Oh dear. Readers of this blog may be familiar with my disdain for Gladwell. Ever since I read his book The Tipping Point and it made me angrier than Ian Paisley, I have been wary of what I might call the “journalist thinker.” I recall my politics master at school quipping that “Politics is history with the work taken out, and history is politics with the brains taken out.” Journalists are, fundamentally, writers of stories; chroniclers of events; scribes. This would be unproblematic if that was all they did, but the likes of Gladwell and, I am sorry to say, Leadbeater, present the journalist approach as analysis when in fact it is by definition no such thing. Perhaps the most succinct illustration of this from The Tipping Point is, after a large number of exhaustive examples of the same phenomenon re-told, a tiny footnote appears on a page against the words “chaos theory.” This footnote explains the phrase as being a branch of mathematics dedicated to the analysis and prediction of apparently unpredictable systems. In any reasonable analysis of a “tipping point” phenomenon, surely chaos theory would deserve more than a cursory mention? No, because that would involve some genuinely hard insight – something not within the ambit of journalism. Where then, on a scale of Gladwell to Hawking, is Leadbeater? Sadly, not very far from the bottom, in my opinion.

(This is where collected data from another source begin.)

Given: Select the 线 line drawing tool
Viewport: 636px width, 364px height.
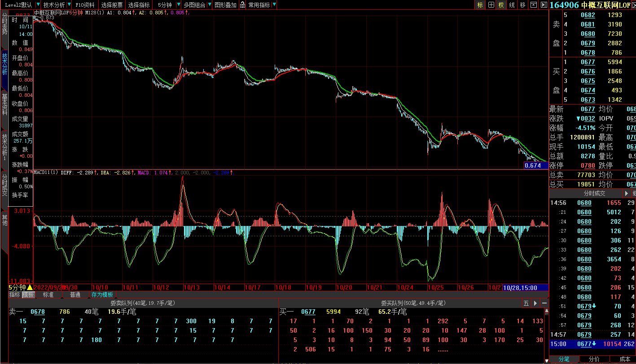Looking at the screenshot, I should tap(512, 5).
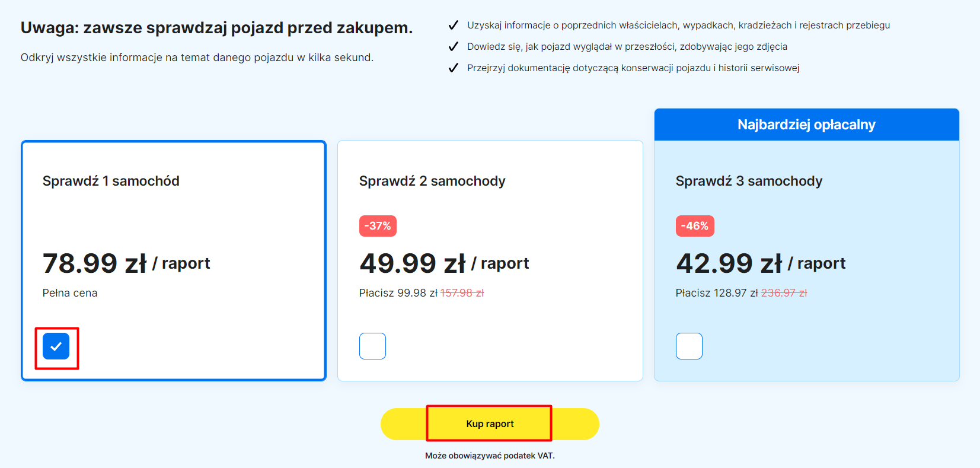Click the 'Kup raport' button
Image resolution: width=980 pixels, height=468 pixels.
coord(490,424)
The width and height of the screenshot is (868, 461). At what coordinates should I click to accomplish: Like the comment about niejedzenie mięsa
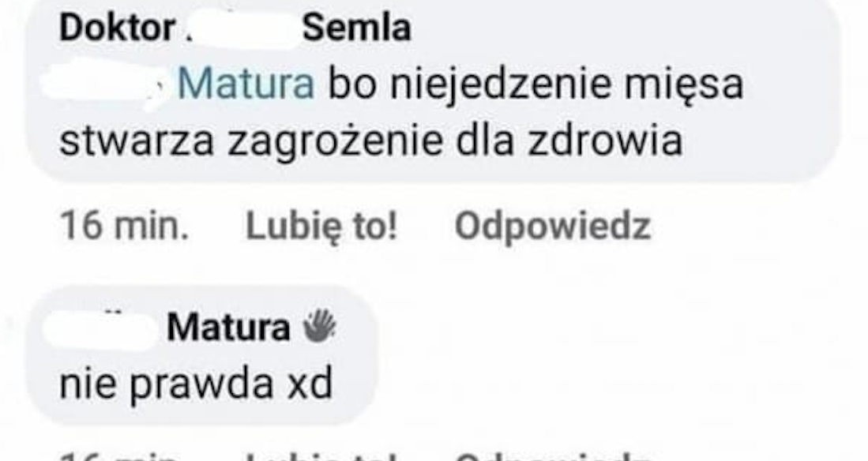(321, 227)
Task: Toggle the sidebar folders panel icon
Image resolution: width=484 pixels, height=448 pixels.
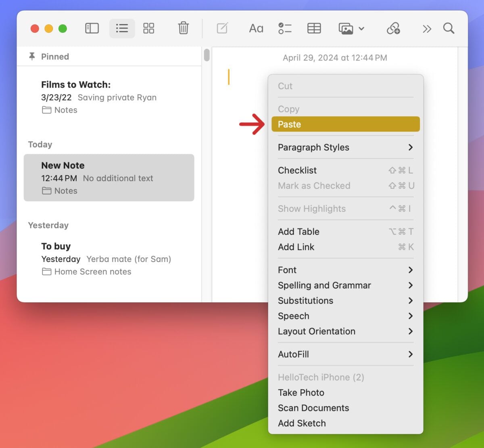Action: click(92, 28)
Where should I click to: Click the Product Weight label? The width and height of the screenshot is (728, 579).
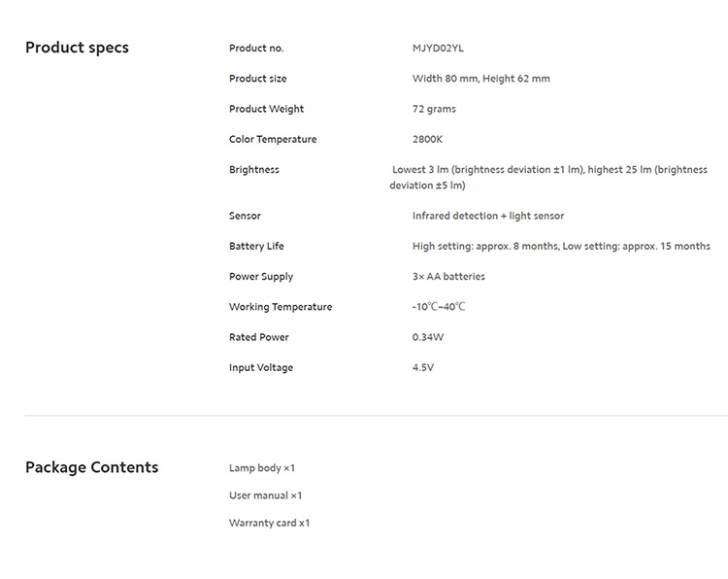tap(266, 109)
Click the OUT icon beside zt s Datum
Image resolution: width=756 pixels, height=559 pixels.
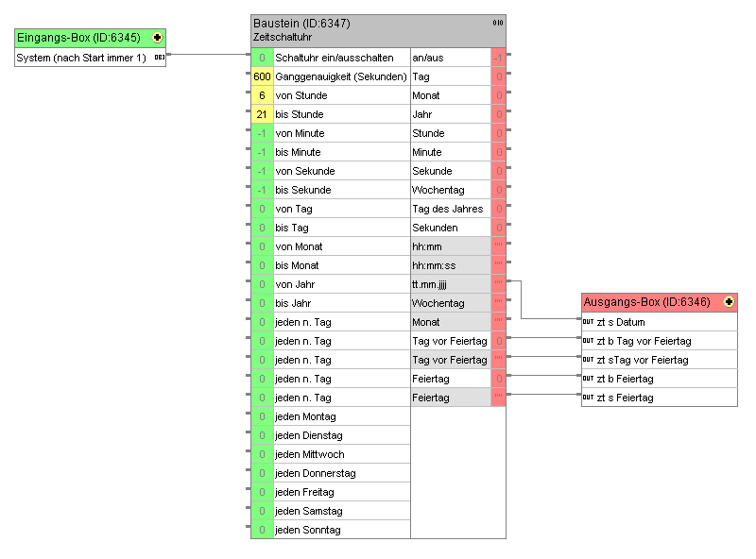[x=588, y=322]
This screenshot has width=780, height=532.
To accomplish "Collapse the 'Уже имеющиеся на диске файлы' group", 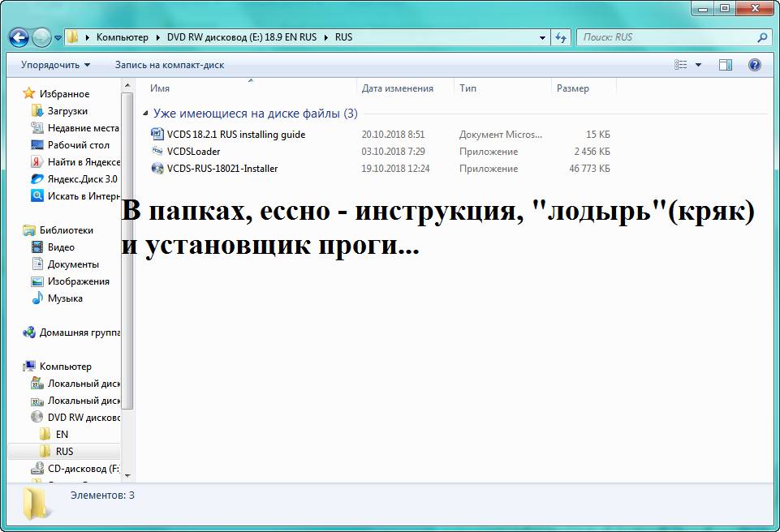I will (146, 114).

Indulge me for a moment as I judge a book by its cover. The dust jacket shows a picture of the man, a benevolent smile across his lips, writing with what looks like a nice Parker fountain pen (rather like the one he signed my copy of his book with). Not for him the image of the Apple laptop, or other 21st century icon. This is a man who worked for The Times for ten years. I do not mean to imply that you cannot write about the Internet unless you read Boing Boing and have a laptop wrapped in duct tape, but there are … limits. For instance, I find it deeply odd that Clay Shirky, the undisputed guru of networks, society and culture, is nowhere to be seen in the bibliography. How can a book about collaboration and its social effects not reference his work? Cynics might wonder if this has anything to do with the fact that Shirky’s book Here Comes Everybody was published around the same time as Leadbeater’s and is, apparently, a better work on the same subject.

Whatever the reason for his apparent lack of depth, Leadbeater comes across as rather starry-eyed a little too often. In his construction of three tests against which to judge whether the Internet in its current “we-think” mode will be good for democracy, equality and freedom, he gives for each a flat “yes.” For the most part, I accept his arguments for that conclusion, but the big problem is that nowhere is there any assurance that the net will stay in that mode for very long. For me, this is this question that needs answering before indulging in merry journalism about what we all are currently experiencing. Just as economists can only be any good if their theories help mitigate the impact of recessions, so it should be that the likes of Leadbeater and Gladwell attempt to analyse and predict what might happen with the current formulas change.

Fortunately, Jonathan Zittrain does just that in his book The Future of the Internet – and How To Stop It. If you want to get some insight under your belt, then Zittrain’s book is in my opinion the one to read. It is all very well knowing that millions are collaborating for no material reward to make an operating system that surpasses the best efforts of a huge corporate entity. What we need to know is what to do about the collateral phenomena of spam, identity theft and the fact we may well throw away the utility of the “we-think” effect entirely if these effects are simply too disruptive to contain with mere ethics and good intentions. Spam, viruses and abuse of the commons, unglamorous and faintly boring though they might be, are at the truly beating heart of the issue of online collaboration and open systems as we have known them. The future of information exchange, power and democracy for all societies hangs right now in the balance. Leadbeater merely dances around the edges of this and so, in my opinion, fails to progress us to any real understanding.